On 06-01-16 16:20, Nux! wrote:
> That's great! Fine by me then, but we need to be careful and not mess up the SG bits
for XenServer.
> 
> I think they are sharing the same python scripts right now.
> 

No reason to delete the Python script from the Git repo. For KVM we can
however switch to using libvirt and just generate XMLs and call the API
functions.

Wido

> --
> Sent from the Delta quadrant using Borg technology!
> 
> Nux!
> www.nux.ro
> 
> ----- Original Message -----
>> From: "Wido den Hollander" <wido@widodh.nl>
>> To: dev@cloudstack.apache.org
>> Sent: Wednesday, 6 January, 2016 14:38:17
>> Subject: Re: KVM: Security grouping through libvirt instead of Python
> 
>> On 06-01-16 13:12, Nux! wrote:
>>> Hi Wido,
>>>
>>> +1 for using more libvirt and less custom stuff, but what do we do about
>>> XenServer? SG is supported with it as well and there is no libvirt there.
>>> Would this be a different implementation just for KVM?
>>>
>>
>> Yes. For KVM we control almost everything through libvirt. Moving
>> Security Grouping there would be a good thing.
>>
>> I never do anything with Xen, so I have no clue there.
::::::::
Answer these questions about the email thread above:
(a) What does Wido say there is no reason to delete from the Git repo?
(b) Which platform does Nux! say supports SG but has no libvirt?
(c) What is the subject line of the message Wido sent on 6 January 2016 at 14:38:17?

▶ [Data section]
::::::::
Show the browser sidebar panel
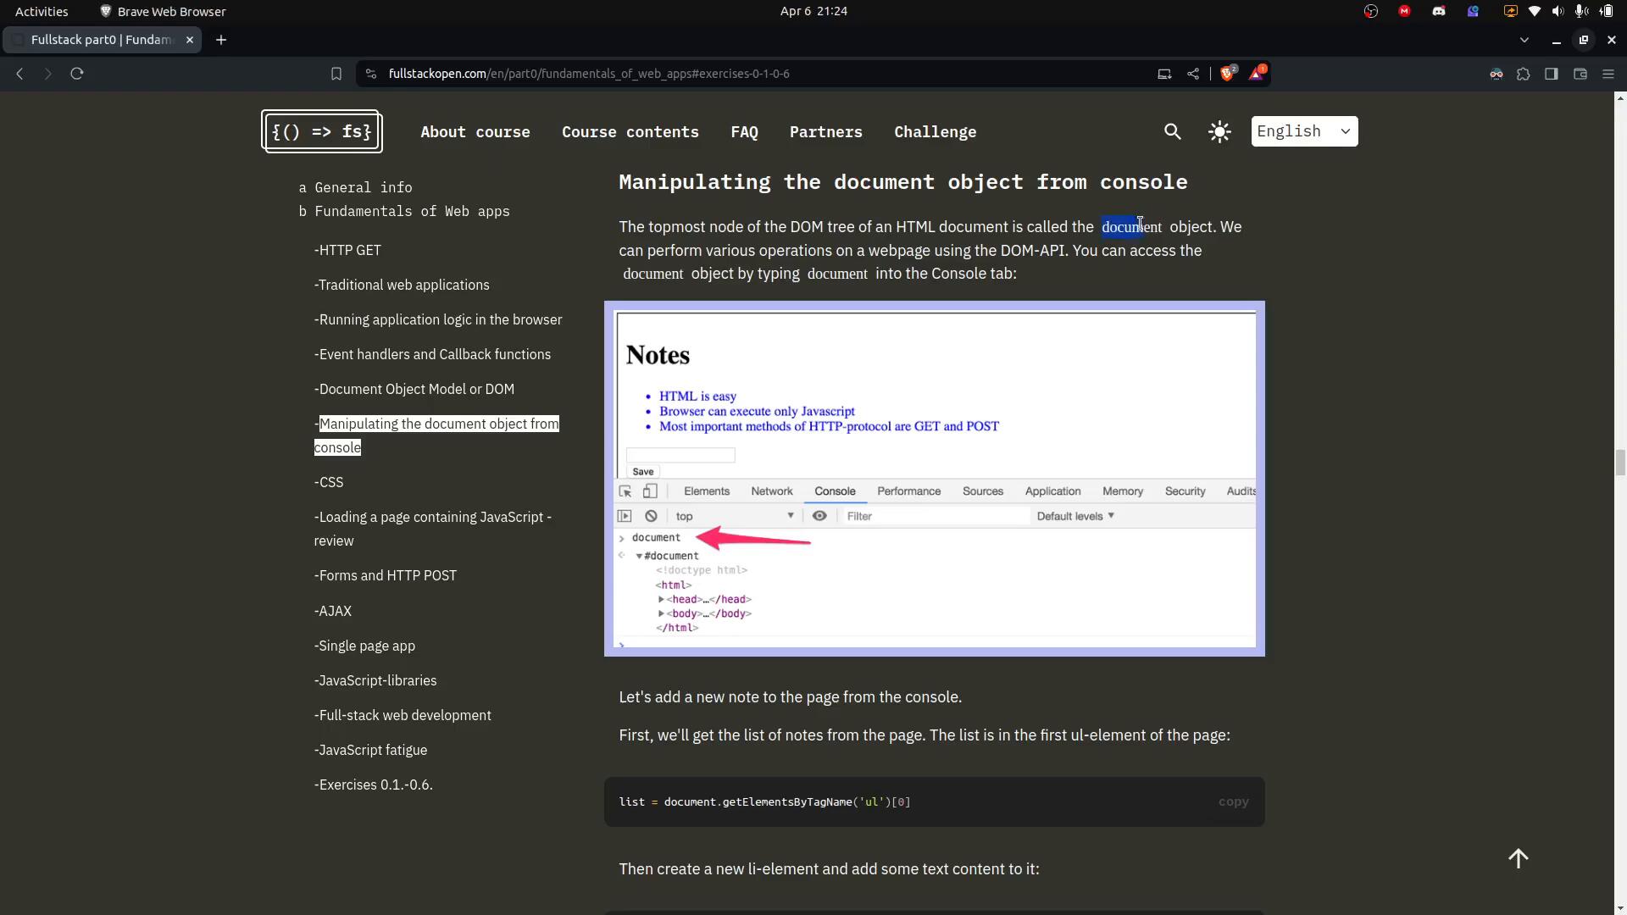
::::::::
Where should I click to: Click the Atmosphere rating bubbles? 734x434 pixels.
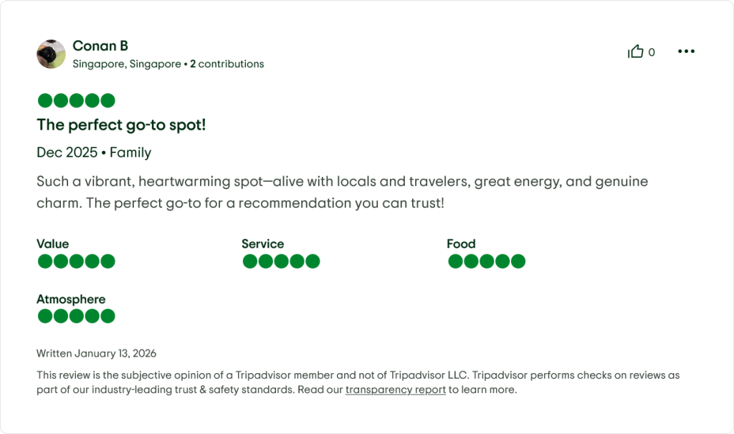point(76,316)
::::::::
▶ [Correct answer]
(a) The Python script.
(b) XenServer.
(c) "Re: KVM: Security grouping through libvirt instead of Python"